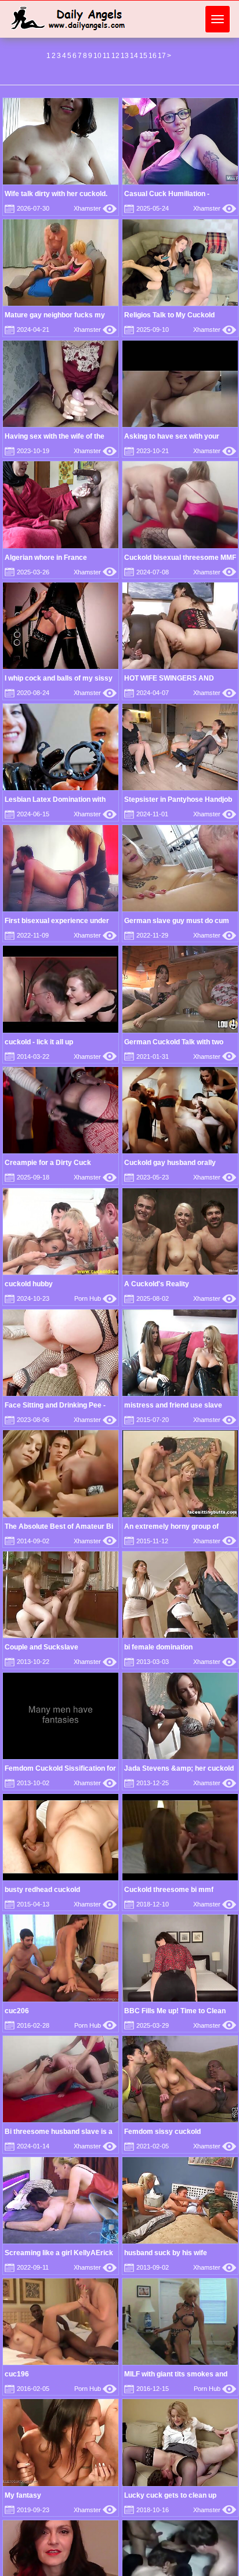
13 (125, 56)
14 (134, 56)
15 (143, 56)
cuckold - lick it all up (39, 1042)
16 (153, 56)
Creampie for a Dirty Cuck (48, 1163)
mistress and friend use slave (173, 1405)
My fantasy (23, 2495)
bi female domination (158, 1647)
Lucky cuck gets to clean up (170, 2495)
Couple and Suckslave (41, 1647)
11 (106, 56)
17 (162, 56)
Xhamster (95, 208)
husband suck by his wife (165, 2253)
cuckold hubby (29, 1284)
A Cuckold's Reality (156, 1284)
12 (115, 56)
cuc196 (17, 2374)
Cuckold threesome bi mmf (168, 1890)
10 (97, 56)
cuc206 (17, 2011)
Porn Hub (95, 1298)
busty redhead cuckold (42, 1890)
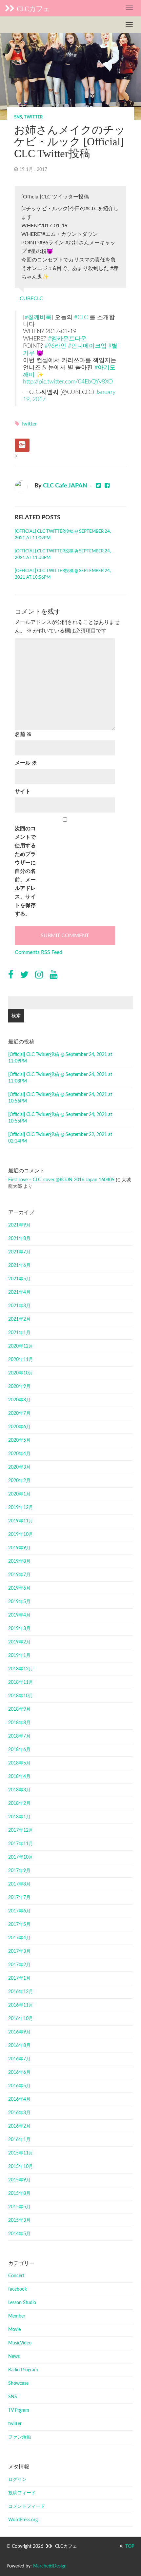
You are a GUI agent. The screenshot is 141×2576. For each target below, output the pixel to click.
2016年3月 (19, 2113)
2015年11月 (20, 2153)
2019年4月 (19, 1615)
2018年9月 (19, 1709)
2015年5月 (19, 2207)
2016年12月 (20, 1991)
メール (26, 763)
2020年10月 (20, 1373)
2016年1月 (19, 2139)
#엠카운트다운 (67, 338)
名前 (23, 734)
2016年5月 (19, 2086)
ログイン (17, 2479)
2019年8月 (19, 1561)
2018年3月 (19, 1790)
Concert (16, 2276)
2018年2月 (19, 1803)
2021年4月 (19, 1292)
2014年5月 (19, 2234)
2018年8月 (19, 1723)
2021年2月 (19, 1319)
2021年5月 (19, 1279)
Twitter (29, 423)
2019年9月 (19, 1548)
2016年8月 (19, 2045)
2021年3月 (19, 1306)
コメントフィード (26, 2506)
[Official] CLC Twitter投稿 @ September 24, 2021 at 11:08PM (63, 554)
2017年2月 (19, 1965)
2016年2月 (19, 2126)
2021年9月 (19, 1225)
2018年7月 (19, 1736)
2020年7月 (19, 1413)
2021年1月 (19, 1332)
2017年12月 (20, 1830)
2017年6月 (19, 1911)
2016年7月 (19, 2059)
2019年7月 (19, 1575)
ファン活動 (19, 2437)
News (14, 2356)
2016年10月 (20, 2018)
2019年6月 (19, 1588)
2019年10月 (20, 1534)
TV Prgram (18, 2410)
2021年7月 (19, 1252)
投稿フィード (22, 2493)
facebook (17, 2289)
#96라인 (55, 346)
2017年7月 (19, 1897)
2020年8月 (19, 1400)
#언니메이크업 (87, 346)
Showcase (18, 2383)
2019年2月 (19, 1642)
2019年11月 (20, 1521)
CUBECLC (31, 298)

_ _ _ _

May I have only the lines from the start of the data through the line containing "Porn Hub (95, 1298)", both included, reproduced exactly and without the pictures?

Written answer -
13 (125, 56)
14 (134, 56)
15 (143, 56)
cuckold - lick it all up (39, 1042)
16 (153, 56)
Creampie for a Dirty Cuck (48, 1163)
mistress and friend use slave (173, 1405)
My fantasy (23, 2495)
bi female domination (158, 1647)
Lucky cuck gets to clean up (170, 2495)
Couple and Suckslave (41, 1647)
11 (106, 56)
17 (162, 56)
Xhamster (95, 208)
husband suck by his wife (165, 2253)
cuckold hubby (29, 1284)
A Cuckold's Reality (156, 1284)
12 (115, 56)
cuc196 (17, 2374)
Cuckold threesome bi mmf (168, 1890)
10 (97, 56)
cuc206 (17, 2011)
Porn Hub (95, 1298)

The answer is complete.